- [Task requirements]
[1] Answer these questions from the article on genomic newborn screening, one line each:
(a) How many conditions does the heel-prick test cover?
(b) How many newborns did the study screen?
(c) What share of parents believed the testing should be available to all babies?
[2] Update the article on genomic newborn screening by writing out everything from "It found 16" down to "bone marrow transplant.", with "bone marrow transplant" changed to "stem cell transplant".

- [Extract to read]
Adding genomic sequencing to newborn blood screening would detect hundreds of additional childhood conditions, providing much earlier diagnosis and treatment, according to a new study. A baby’s genome, which stays with them for life, could also be re-examined if a health issue arises during their lifetime.

The study, led by Murdoch Children’s Research Institute (MCRI) and Victorian Clinical Genetics Services (VCGS), found genomic screening, a test that reveals a person’s entire genetic makeup, could easily be included as part of the newborn heel prick test and deliver results for hundreds of treatable conditions within 14 days. The heel–prick test, which is offered to all Australian babies a few days after birth, covers 32 conditions.

Results from the BabyScreen+ study, published in Nature Medicine, showed genomic testing was acceptable to parents and feasible using the same sample collected for the heel–prick test.

The study screened 1,000 newborns in Victoria for changes in 605 genes associated with early-onset, severe, treatable conditions using genome sequencing. The research was conducted separately from the newborn bloodspot screening program, with study participants needing to provide further consent for their newborns to undergo genomic testing.

It found 16 babies had an increased likelihood of a genetic condition. Of these, only one was detected by the standard newborn screening. One baby was diagnosed with a rare and severe immunodeficiency disorder with the early diagnosis enabling rapid treatment, including a successful bone marrow transplant.   

MCRI Professor Zornitza Stark, also a VCGS Clinical Geneticist, said the pilot study highlighted that genomic newborn screening could be lifesaving as more babies would be rapidly diagnosed and treated.

“Newborn screening for rare conditions is one of the most effective public health interventions,” she said. “But the increased capacity of genomic medicine to diagnose and treat rare diseases has challenged the ability of newborn screening programs to keep pace.

“Our study found incorporating genomic sequencing provides the opportunity to substantially expand the range of conditions screened for, including those that predispose people to childhood cancers, as well as cardiac and neurological disorders, not detectable with current standard technologies.”

Parents of the newborns enrolled in the study said they were glad to have taken part, with 99.5 per cent believing the testing should be available to all babies, and 93 per cent willing to recommend it to family and friends.

MCRI and VCGS Associate Professor Sebastian Lunke said, “Genomic sequencing at birth would enable many newborns to be diagnosed and treated earlier, improving patient and family health outcomes. It could also potentially be vital to lifelong health, with the data stored and available to screen at any time.”

- [Provided information]
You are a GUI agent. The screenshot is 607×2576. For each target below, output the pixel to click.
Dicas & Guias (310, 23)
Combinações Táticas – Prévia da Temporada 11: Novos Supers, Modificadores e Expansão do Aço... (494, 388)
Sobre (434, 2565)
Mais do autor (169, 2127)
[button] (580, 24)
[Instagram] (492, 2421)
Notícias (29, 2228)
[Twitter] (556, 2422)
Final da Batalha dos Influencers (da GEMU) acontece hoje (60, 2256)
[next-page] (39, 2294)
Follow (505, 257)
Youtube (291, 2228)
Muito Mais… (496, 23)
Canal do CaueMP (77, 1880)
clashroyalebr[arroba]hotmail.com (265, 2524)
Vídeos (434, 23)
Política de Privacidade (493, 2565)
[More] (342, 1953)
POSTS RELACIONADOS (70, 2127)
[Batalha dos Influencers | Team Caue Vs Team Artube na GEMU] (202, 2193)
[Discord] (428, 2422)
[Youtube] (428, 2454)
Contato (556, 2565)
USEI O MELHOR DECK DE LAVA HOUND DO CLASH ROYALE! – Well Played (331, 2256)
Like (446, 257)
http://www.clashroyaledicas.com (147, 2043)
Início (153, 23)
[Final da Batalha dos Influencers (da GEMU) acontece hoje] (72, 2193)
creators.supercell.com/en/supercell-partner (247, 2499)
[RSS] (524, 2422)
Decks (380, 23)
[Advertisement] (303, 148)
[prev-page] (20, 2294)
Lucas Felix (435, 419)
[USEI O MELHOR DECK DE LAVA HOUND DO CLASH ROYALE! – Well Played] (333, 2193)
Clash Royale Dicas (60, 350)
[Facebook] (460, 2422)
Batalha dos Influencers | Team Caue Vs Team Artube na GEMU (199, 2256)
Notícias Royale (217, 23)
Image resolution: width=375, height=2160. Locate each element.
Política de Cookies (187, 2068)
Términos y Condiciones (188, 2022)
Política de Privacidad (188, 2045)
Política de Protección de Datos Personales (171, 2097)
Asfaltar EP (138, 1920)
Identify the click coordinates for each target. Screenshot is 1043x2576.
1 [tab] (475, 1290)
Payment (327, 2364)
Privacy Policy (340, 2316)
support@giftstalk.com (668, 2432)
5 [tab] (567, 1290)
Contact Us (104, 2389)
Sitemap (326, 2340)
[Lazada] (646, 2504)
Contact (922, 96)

- [Answer set]
[1]
(a) 32
(b) 1,000
(c) 99.5 percent

[2]
It found 16 babies had an increased likelihood of a genetic condition. Of these, only one was detected by the standard newborn screening. One baby was diagnosed with a rare and severe immunodeficiency disorder with the early diagnosis enabling rapid treatment, including a successful stem cell transplant.